## Objective A
Using the forum discussion about Valve and Apple, answer each question:
(i) For roughly how many years has one commenter been reverse engineering and modding Source engine games?
(ii) For how many years has source code for Source 1 been available?
(iii) Which graphics API does one commenter call by far the simplest low level one?
## Objective B
Reproduce the passage of the forum discussion about Valve and Apple that opens with "Sure they could" and closes with "ported to linux.", swapping in "Mac OS X" wherever "macOS" appears.

## Document passage
━━━━━━━━━━━━━━━━

Sure they could learn, but then there's the next part of the sentence you're responding to: it's unlikely they wouldn't recoup their investment by doing it.


> I can't because source 2's source code isn't available.

Perhaps then refrain from telling everyone how easy it as when you have no idea what’s going on in the code.

> That's funny, considering Valve ported all their games to macOS many years before they ported to linux.

Are those people still at the company? Either they are not or they’re doing a piss poor job at advocating for their platform.


> Perhaps then refrain from telling everyone how easy it as when you have no idea what’s going on in the code.

I've been reverse engineering source engine games and modding them on and off for the last ~15 years, I almost certainly know more about it than you.


> I've been reverse engineering source engine games and modding them on and off for the last ~15 years

> I can't because source 2's source code isn't available.

No contradiction at all here…


Source code for source 1 has been available for 20 years. It's been fully leaked multiple times and an official SDK with limited source is also available. There is no contradiction.


> Many of those 'bugs' remain unfixed to maintain backwards compatibility, not because Apple doesn't want to fix them.

Backwards compatible kernel panics is a interesting idea for sure…

Also, talking about backwards compatibility when discussing about Apple is pretty ironic as well.

> As it should be.

Can't complain if Valve don't follow them on that then.

> There's nothing to 'invest' in. Metal is by far the simplest low level graphics API

That doesn't change the fact that porting the game engine to it is still a massive undertaking. It doesn't depend on the graphic API itself that much, but more about the size and complexity of the rendering engine.

Valve isn't stupid, if it was profitable to do so, they'd do the investment anyway, but do not because it doesn't make financial sense.

Apple isn't entitled a free port of popular games to their walled garden. Developers may do it if it's profitable, but that's it. If Apple wants to bootstrap the gaming use case, then it's on them to make an effort.

━━━━━━━━━━━━━━━━

## Source material
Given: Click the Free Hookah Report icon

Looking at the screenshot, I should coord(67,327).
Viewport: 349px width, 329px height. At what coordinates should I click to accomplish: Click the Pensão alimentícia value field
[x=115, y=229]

━━━━━━━━━━━━━━━━

## Full output A
(i) About 15 years
(ii) 20 years
(iii) Metal

## Full output B
Sure they could learn, but then there's the next part of the sentence you're responding to: it's unlikely they wouldn't recoup their investment by doing it.


> I can't because source 2's source code isn't available.

Perhaps then refrain from telling everyone how easy it as when you have no idea what’s going on in the code.

> That's funny, considering Valve ported all their games to Mac OS X many years before they ported to linux.